** Exercise brief **
Word for word, set down every line of the entries below from the line with "Click the plain" to the line with "is (829, 1050).", including both, and no other line.

-- Given information follows --

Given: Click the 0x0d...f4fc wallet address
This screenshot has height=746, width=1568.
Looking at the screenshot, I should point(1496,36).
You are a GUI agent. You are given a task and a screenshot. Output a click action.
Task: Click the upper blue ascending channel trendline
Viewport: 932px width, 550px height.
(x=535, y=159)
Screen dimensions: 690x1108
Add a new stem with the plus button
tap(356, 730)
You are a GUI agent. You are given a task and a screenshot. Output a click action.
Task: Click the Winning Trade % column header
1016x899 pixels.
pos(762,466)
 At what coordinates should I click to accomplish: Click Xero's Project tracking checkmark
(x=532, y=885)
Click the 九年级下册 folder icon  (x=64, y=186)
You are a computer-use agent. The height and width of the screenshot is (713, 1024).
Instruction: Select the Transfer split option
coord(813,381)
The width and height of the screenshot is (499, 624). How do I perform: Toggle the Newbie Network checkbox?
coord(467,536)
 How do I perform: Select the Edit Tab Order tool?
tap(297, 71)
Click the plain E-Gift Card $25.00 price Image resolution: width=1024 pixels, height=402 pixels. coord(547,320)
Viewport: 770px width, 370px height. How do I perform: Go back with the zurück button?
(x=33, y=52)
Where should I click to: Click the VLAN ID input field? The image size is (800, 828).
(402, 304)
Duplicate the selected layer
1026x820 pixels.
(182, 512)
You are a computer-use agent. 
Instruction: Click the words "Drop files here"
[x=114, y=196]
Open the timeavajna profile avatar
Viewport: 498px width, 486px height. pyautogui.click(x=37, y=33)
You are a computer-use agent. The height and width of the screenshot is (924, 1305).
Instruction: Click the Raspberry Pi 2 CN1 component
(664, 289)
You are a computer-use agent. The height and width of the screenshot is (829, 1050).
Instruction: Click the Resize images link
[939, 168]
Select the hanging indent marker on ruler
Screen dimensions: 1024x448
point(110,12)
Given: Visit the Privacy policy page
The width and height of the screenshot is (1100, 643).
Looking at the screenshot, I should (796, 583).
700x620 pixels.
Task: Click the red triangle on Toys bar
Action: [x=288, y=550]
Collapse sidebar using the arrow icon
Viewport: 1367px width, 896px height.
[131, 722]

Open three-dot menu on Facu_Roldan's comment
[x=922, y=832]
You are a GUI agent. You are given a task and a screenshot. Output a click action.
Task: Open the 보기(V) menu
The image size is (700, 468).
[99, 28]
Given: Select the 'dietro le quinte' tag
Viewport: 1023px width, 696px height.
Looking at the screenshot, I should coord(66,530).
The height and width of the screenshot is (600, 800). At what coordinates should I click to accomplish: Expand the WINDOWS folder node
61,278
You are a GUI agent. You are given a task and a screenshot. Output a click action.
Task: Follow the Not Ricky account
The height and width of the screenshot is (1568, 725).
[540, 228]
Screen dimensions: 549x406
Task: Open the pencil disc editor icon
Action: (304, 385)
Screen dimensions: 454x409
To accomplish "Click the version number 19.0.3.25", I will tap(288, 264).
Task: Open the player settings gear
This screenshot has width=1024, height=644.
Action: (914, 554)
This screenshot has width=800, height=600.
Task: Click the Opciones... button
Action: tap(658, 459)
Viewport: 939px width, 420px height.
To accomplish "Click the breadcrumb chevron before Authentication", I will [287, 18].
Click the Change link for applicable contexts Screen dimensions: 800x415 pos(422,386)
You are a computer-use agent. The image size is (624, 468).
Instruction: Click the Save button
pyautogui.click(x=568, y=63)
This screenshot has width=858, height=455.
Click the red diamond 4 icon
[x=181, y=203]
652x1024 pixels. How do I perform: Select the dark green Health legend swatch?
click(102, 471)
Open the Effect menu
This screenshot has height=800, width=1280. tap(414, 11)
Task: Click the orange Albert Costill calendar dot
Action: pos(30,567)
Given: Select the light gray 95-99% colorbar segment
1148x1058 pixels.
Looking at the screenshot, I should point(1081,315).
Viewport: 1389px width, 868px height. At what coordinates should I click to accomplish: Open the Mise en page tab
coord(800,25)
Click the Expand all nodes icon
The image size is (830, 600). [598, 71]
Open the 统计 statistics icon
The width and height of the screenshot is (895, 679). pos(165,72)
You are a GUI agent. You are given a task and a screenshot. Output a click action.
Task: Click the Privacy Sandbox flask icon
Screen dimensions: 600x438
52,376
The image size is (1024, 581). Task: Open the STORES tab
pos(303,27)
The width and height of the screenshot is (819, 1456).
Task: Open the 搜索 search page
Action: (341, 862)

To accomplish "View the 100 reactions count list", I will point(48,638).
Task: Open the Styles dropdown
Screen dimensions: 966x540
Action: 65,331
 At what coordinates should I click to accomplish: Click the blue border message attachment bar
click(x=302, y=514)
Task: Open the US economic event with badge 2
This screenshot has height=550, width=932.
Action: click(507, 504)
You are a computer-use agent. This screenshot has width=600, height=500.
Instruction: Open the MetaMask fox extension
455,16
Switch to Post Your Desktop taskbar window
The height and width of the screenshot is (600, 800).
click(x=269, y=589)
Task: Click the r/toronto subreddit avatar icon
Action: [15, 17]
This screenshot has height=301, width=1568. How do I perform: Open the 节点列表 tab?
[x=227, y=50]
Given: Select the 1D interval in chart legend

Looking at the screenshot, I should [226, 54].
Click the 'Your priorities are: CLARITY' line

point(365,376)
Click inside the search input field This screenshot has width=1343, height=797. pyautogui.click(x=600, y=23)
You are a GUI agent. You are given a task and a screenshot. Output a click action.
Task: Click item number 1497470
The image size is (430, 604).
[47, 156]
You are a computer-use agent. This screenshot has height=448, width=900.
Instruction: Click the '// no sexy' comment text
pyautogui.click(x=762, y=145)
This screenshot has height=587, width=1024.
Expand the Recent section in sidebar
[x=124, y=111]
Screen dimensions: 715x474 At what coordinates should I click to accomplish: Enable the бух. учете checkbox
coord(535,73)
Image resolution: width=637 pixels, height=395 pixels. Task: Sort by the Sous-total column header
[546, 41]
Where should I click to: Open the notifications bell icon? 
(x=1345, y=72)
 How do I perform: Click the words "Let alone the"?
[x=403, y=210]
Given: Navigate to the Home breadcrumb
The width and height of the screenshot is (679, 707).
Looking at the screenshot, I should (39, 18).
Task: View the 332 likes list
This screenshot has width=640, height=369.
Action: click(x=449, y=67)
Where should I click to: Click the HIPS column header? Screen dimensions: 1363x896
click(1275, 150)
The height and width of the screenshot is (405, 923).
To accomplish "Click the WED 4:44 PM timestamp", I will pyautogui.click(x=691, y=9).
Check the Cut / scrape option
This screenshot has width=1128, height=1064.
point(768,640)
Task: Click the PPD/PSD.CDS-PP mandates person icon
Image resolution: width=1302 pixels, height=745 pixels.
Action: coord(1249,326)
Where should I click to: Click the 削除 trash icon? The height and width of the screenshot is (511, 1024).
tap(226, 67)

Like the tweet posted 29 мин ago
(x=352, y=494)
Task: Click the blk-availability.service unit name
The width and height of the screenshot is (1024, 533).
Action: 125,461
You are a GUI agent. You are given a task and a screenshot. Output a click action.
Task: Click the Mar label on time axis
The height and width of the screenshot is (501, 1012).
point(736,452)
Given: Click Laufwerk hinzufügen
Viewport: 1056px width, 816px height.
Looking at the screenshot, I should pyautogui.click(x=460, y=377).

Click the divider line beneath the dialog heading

-- Given information concluded --

** Solution **
Click the plain E-Gift Card $25.00 price Image resolution: width=1024 pixels, height=402 pixels. coord(547,320)
Viewport: 770px width, 370px height. How do I perform: Go back with the zurück button?
(x=33, y=52)
Where should I click to: Click the VLAN ID input field? The image size is (800, 828).
(402, 304)
Duplicate the selected layer
1026x820 pixels.
(182, 512)
You are a computer-use agent. 
Instruction: Click the words "Drop files here"
[x=114, y=196]
Open the timeavajna profile avatar
Viewport: 498px width, 486px height. pyautogui.click(x=37, y=33)
You are a computer-use agent. The height and width of the screenshot is (924, 1305).
Instruction: Click the Raspberry Pi 2 CN1 component
(664, 289)
You are a computer-use agent. The height and width of the screenshot is (829, 1050).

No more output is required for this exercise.